A characteristic feature of malaria during pregnancy is the sequestration of Plasmodium falciparum-infected red blood cells (IRBCs) in the intervillous spaces of the placenta. We have recently shown that unusually low-sulfated chondroitin sulfate proteoglycans (CSPGs) present in the intervillous spaces mediate the adherence of IRBCs in the placenta. In areas of endemicity, the prevalence of P. falciparum infection in pregnant women peaks during weeks 13 to 20 and then gradually declines, implying that the placental CSPGs are available for IRBC adhesion early during the pregnancy. However, there is no information on the expression and composition of CSPGs during pregnancy. In this study, the expression pattern of CSPGs during the course of pregnancy was investigated. The CSPGs were purified from placentas of various gestational ages, characterized, and tested for the ability to bind IRBCs. The data demonstrate that the CSPGs are present in the intervillous spaces throughout the second and third trimesters. The levels of CSPGs expressed per unit tissue weight were similar in placentas of various gestational ages. However, the structures of the intervillous-space CSPGs changed considerably during the course of pregnancy. In particular, the molecular weight was decreased, with an accompanying gradual increase in the CSPG size polydispersity, from 16 weeks until 38 weeks. The sulfate content was increased considerably after 24 weeks. Despite these structural changes, the CSPGs of placentas of various gestational ages efficiently supported the binding of IRBCs. These results demonstrate that CSPGs can mediate the sequestration of IRBCs in the intervillous spaces of the placenta during the entire second and third trimesters and possibly during the later part of the first trimester as well.

FIG. 1.

Isolation of CSPGs from extracts of human placentas by DEAE-Sephacel chromatography. The extracts of human placentas were passed through columns of DEAE-Sephacel (3.5 by 12 cm) and eluted with a linear gradient of 0.15 to 0.8 M NaCl. Shown is the elution pattern of proteoglycans from the extract of a 16-week-old placenta. The extracts of 24-, 28-, 33-, and 38-week-old placentas showed similar elution patterns (not shown). Note that the uronic acid levels in fractions 23 to 32 are significantly lower than indicated by absorption at 530 nm because of interference by the high contents of coeluted proteins and nucleic acids. Fractions containing CSPGs were pooled as indicated by the horizontal bars.
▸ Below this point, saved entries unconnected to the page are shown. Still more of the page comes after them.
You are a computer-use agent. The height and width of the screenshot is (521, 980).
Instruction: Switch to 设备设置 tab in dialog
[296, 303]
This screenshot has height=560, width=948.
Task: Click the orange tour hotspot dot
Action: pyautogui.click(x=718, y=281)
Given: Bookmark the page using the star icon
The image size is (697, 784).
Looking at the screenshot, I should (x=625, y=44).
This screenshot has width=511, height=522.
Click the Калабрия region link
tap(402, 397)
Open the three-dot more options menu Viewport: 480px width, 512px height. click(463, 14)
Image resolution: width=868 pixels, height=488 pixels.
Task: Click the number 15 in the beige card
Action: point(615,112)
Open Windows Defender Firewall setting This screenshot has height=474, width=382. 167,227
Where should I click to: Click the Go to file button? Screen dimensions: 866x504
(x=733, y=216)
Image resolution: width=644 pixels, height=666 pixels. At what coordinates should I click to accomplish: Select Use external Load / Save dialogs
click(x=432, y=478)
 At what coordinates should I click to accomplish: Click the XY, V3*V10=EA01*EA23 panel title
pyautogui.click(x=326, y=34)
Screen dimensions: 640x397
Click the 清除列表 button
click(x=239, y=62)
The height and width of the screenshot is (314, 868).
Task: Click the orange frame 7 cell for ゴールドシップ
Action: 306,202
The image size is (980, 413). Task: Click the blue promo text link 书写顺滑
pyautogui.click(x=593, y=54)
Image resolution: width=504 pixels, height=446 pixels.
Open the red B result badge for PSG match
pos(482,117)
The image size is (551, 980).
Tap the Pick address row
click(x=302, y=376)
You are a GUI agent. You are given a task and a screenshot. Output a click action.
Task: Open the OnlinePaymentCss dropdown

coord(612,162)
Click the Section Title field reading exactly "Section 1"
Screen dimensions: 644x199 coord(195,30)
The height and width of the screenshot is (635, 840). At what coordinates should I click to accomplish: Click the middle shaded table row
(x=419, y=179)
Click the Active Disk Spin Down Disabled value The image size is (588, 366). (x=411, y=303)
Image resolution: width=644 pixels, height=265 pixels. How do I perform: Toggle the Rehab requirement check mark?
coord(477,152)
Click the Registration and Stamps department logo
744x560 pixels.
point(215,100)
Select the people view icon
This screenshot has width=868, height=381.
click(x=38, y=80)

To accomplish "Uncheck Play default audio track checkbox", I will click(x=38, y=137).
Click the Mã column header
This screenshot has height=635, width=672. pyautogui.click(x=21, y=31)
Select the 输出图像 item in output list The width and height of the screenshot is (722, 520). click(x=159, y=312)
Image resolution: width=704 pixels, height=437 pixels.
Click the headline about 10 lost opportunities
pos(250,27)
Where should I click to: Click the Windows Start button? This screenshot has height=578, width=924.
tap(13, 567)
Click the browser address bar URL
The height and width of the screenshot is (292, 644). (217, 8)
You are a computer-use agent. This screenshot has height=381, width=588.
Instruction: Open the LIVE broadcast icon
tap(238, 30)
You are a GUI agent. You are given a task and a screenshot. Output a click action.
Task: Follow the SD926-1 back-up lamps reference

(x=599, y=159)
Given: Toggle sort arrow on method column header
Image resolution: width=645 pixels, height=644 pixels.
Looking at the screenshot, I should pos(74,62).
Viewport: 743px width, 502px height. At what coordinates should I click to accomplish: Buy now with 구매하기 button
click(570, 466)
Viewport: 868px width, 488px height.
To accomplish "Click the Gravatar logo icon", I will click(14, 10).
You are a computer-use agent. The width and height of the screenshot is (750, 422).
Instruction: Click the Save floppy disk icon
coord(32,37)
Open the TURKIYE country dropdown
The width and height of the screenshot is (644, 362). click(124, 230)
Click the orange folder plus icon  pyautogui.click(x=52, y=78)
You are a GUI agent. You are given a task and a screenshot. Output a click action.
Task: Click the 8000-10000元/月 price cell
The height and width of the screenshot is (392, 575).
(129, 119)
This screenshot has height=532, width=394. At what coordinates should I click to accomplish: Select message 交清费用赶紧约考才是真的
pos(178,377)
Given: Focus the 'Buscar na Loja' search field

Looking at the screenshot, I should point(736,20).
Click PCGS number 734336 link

Fraction I, containing the CSPGs of the placental intervillous spaces, was studied further.

FIG. 2.

Sepharose CL-6B chromatography of placental intervillous space CSPGs. The CSPGs from placentas of various gestational ages, after purification by CsBr density gradient centrifugation as described previously (2), were chromatographed on Sepharose CL-6B columns (2 by 65 cm) in 50 mM sodium acetate-150 mM NaCl (pH 6.0) containing 4 M guanidine-HCl. The column was calibrated with standard molecular weight marker proteins. The elution position of blue dextran (BD), BSA, and glucose (Glc) are indicated. The CSPG-containing fractions were pooled as indicated by the horizontal bars, dialyzed, and lyophilized.

FIG. 3.

Adherence of IRBCs to the placental CSPGs. (A) CSPGs purified from placentas of various gestational ages were applied to plastic petri dishes at the indicated concentrations, blocked with BSA, and then overlaid with IRBCs. The unbound cells were washed, and bound cells were fixed, stained, and counted under a light microscope. Shown is the dose-dependent binding of IRBCs to CSPGs from 16 (○)- and 33 (•)-week-old placentas. The IRBC binding patterns of CSPGs from 24-, 28-, and 38-week-old placentas were similar to those of CSPGs from 16- and 33-week-old placentas (not shown). (B) CSPGs previously purified from a full-term placenta, i.e., BCSPG-2 fraction (2), were applied at 200 ng/ml and blocked with BSA. IRBCs, incubated with the CSPGs at the indicated concentrations (expressed with respect to their CS chain contents) of various placentas, were layered on CSPG-coated spots. The unbound cells were washed, and bound cells were fixed, stained with Giemsa stain, and counted under a light microscope. •, CSPGs from 16-week-old placentas; ○, CSPGs from 24-week-old placentas; ▴, CSPGs from 28-week-old placentas; ▪, CSPGs from 33-week-old placentas; □, CSPGs from 38-week-old placentas.